When I sold my 1500, guy came out to look at it for his son in law. This man had a bike just like mine. He test rode it and was the only other person to ride while I owned it.
They take it that day, just gave me a check to hold it.
This man and his son in law came back a week later to get it.
We chatted for a while and I was handed a check for the balance. I had it facing the road and he fired it up. The father in law pulled out of my drive way and then the son in law on my former bike tried to jam it in gear with out using the clutch!! I said hey you need to use this and he said it had been a while since he last rode a bike. He got it going and then went to turn out my drive and didnt pull in the clutch. it started bucking and jerking then he dumped it. right there at the end pf my driveway. :cry: I helped himand the bike up and he went down the road. I couldnt watch. About 20 minutes the father in law came back and asked if i had jumper cables, he had killed it so many times it ran the battery down. I reached into my pocket to feel the check and said said i'd help them out. I drove my car down the my former bike straned along side the road and I got on it and it started right up for me. i told them I'd take it home and put it on the charger for them and they should just come back in their car and the father in law should ride it home. That is what happened and i havn't heard from them since.

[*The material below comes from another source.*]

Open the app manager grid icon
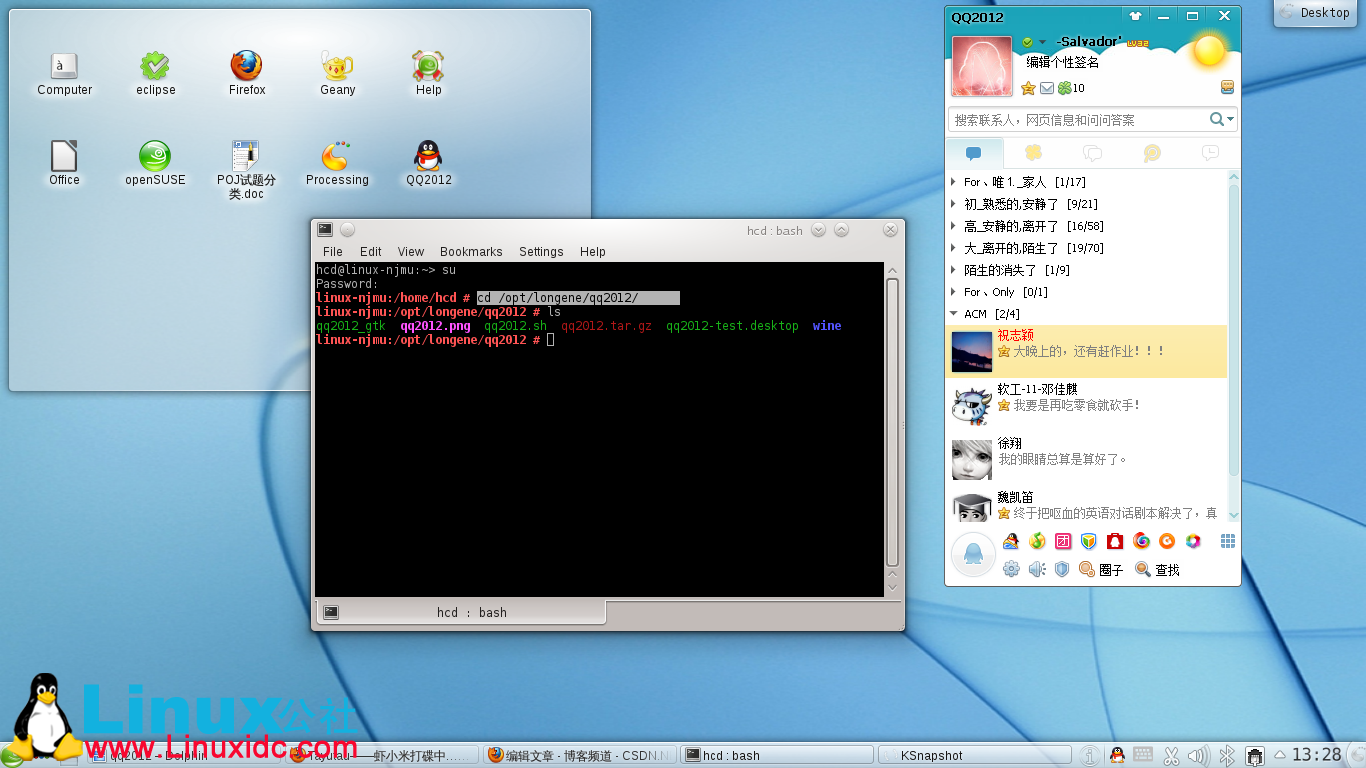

Yes it hurt seeing my bike being rode this way( ok, ok, my former bike) But I had put a lot into it also and have a lot of good memeries with it. Yes I was attached to itas I have been to several inantimate objects over the years.
It is more than just plastic and metal after a man puts his heart and soul into it. Yes, to my wife it was just a bike and can be replaced. But I feel that it was an extension of me in a sense.